▶ PASSAGE PROVIDED:
---

Self-Alignment for Factuality: Mitigating Hallucinations in LLMs via Self-Evaluation

TL;DR

This work introduces Self-Alignment for Factuality, a framework that uses an LLM's own self-evaluation (Self-Eval) to generate internal factuality signals, augmented by SK-Tuning to improve confidence estimation and calibration, and fine-tuned with Direct Preference Optimization (DPO). By generating candidate responses, evaluating their factuality with internal knowledge, and training on self-annotated preference data, the approach significantly reduces hallucinations on knowledge-intensive tasks. Across TruthfulQA and BioGEN benchmarks, the method yields substantial gains in factual accuracy for Llama-family models, outperforming representation-editing and consistency-based baselines. The results demonstrate the value of enabling LLMs to self-assess and refine their knowledge conveyance, with implications for deploying factually reliable systems in high-stakes domains and potential integration with decoding-based strategies and larger models.

Abstract

Despite showing increasingly human-like abilities, large language models (LLMs) often struggle with factual inaccuracies, i.e. "hallucinations", even when they hold relevant knowledge. To address these hallucinations, current approaches typically necessitate high-quality human factuality annotations. In this work, we explore Self-Alignment for Factuality, where we leverage the self-evaluation capability of an LLM to provide training signals that steer the model towards factuality. Specifically, we incorporate Self-Eval, a self-evaluation component, to prompt an LLM to validate the factuality of its own generated responses solely based on its internal knowledge. Additionally, we design Self-Knowledge Tuning (SK-Tuning) to augment the LLM's self-evaluation ability by improving the model's confidence estimation and calibration. We then utilize these self-annotated responses to fine-tune the model via Direct Preference Optimization algorithm. We show that the proposed self-alignment approach substantially enhances factual accuracy over Llama family models across three key knowledge-intensive tasks on TruthfulQA and BioGEN.

Figures (6)

• Figure 1: Illustration of Self-Alignment for Factuality. Given a prompt to write a biography, before factuality alignment, the LLM generates some facts that are not accurate. Through self-evaluation, the LLM is capable of identifying these inaccurate facts. The feedback from the self-evaluation is used as a reward signal to align the LLM towards factuality. Each fact is highlighted in distinct colors, and the corrected facts are marked with green letters.
• Figure 2: A diagram illustrating the three steps of our Self-Alignment for Factuality (in long-form text generation task): $( \textup{\it i})$ Step 1: Generate initial responses for preference data collection. $( \textup{\it ii})$ Step 2: Estimate the factuality of the responses through self-evaluation for preference labeling. $( \textup{\it iii})$ Step 3: Create pairwise preference data and fine-tune the LLM using DPO.
• Figure 3: The process of constructing training data for SK-Tuning.
• Figure 4: Results of pairwise comparisons on BioGEN across four dimensions: factuality, helpfulness, relevance and naturalness, as evaluated by GPT-4. The left and right sections present the win rates of Self-Alignment for Factuality w/ Self-Eval-SKT against FactTune-MC and Self-Alignment for Factuality w/ Self-Eval-P(True), respectively.
• Figure 5: Calibration curves of utilizing Self-Eval-P(True) and Self-Eval-SKT on Llama2-7B in the CommonsenseQA task. Following kadavath2022language, we plot confidence vs. frequency that a prediction is correct. The dashed line indicates perfect calibration.

---

Reproduce the Self-Alignment for Factuality page word for word from "Figures (6)" to "with green letters.".

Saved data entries
---

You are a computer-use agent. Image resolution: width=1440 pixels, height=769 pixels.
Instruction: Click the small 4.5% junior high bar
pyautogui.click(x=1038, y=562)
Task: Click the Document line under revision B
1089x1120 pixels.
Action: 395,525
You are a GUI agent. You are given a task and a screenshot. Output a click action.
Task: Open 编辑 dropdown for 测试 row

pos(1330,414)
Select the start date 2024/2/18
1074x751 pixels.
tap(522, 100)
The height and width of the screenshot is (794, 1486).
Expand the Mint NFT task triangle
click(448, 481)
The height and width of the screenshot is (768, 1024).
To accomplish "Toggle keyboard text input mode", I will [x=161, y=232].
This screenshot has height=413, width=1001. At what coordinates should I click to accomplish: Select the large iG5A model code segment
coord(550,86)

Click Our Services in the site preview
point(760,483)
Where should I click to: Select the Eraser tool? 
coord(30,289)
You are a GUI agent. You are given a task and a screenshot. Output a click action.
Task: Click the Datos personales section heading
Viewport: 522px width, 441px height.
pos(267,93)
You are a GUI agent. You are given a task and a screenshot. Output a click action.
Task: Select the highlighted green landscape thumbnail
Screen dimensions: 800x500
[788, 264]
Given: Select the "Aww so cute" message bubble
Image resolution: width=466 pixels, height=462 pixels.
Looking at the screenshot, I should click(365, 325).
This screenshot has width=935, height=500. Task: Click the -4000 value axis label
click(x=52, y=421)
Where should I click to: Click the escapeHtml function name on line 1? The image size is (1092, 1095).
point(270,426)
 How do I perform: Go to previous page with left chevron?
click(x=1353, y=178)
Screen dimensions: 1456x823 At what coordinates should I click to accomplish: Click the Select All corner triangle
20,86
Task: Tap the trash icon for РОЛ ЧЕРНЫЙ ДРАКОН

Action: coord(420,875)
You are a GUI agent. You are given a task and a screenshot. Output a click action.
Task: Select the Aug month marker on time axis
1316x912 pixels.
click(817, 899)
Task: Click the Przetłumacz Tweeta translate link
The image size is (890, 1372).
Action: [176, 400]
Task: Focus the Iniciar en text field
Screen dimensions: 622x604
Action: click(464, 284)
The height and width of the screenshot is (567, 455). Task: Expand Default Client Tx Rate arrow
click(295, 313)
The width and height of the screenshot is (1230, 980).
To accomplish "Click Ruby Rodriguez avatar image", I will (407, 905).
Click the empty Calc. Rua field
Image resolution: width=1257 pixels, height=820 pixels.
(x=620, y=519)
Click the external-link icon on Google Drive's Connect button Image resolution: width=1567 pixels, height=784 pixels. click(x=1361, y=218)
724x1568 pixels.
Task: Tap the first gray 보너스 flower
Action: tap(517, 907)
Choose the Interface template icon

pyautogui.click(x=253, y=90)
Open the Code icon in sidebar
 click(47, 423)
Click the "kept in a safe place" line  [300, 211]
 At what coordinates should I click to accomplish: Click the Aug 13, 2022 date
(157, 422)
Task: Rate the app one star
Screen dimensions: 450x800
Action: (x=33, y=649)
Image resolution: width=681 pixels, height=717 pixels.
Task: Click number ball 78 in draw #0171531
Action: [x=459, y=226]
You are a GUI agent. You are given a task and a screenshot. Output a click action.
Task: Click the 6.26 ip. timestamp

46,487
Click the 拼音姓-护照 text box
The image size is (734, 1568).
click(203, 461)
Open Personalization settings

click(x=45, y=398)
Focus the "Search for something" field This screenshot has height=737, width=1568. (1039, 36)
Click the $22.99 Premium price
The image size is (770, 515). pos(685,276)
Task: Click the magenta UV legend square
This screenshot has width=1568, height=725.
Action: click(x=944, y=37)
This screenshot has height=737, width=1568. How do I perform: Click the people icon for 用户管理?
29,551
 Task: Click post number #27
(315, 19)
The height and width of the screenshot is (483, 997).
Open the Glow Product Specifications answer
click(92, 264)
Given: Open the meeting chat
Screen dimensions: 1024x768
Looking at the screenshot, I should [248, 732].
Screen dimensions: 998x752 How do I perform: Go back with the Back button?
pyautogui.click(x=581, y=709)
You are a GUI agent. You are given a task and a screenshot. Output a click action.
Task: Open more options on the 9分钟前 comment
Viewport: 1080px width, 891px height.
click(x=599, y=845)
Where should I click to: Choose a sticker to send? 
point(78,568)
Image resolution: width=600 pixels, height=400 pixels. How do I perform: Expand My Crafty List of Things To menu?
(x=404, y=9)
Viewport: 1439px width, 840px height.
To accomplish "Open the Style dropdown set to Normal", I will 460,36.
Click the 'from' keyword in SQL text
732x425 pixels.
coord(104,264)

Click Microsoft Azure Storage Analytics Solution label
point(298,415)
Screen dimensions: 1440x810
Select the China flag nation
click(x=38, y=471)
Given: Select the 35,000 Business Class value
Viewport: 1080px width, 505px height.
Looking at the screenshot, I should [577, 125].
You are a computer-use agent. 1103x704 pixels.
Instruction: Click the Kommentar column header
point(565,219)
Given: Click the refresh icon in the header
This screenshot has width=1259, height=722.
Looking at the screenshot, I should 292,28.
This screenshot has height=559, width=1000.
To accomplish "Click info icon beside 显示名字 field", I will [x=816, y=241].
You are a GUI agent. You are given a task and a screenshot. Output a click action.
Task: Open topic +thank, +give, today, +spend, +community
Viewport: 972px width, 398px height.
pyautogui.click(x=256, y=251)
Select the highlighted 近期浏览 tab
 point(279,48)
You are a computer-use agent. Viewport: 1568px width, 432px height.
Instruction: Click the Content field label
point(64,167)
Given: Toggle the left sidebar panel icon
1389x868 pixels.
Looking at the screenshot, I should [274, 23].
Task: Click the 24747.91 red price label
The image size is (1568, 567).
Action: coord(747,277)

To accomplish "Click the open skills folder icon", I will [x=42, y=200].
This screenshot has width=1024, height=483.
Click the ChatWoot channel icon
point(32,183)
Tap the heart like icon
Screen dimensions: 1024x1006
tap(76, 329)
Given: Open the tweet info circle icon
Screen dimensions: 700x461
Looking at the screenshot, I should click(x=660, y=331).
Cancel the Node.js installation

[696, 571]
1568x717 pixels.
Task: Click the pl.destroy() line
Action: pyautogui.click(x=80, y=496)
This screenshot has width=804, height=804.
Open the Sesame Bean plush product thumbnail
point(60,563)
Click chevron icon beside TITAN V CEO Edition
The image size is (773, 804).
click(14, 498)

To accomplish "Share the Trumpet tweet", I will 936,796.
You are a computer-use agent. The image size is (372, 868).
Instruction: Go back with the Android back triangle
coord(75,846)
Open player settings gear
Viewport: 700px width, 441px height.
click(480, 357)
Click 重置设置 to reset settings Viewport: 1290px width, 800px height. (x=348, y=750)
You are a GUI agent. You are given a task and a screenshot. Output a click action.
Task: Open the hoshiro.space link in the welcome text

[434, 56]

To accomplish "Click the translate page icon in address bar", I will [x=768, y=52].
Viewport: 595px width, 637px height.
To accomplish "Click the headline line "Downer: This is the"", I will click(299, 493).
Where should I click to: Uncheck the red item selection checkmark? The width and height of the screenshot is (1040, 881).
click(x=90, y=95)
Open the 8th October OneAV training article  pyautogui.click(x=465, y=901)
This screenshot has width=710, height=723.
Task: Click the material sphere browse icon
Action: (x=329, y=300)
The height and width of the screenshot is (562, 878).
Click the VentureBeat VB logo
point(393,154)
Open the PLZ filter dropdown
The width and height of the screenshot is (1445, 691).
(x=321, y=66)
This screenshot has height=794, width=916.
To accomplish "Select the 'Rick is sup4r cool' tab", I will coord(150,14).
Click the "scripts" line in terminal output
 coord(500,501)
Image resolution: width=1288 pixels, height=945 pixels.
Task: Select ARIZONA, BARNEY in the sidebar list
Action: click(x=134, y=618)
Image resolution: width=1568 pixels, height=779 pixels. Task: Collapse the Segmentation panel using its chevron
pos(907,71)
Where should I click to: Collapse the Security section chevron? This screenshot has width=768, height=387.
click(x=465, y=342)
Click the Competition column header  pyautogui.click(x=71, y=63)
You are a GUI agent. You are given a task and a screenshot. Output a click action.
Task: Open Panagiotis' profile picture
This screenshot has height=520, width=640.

---

▶ ANSWER SECTION:
Figures (6)

• Figure 1: Illustration of Self-Alignment for Factuality. Given a prompt to write a biography, before factuality alignment, the LLM generates some facts that are not accurate. Through self-evaluation, the LLM is capable of identifying these inaccurate facts. The feedback from the self-evaluation is used as a reward signal to align the LLM towards factuality. Each fact is highlighted in distinct colors, and the corrected facts are marked with green letters.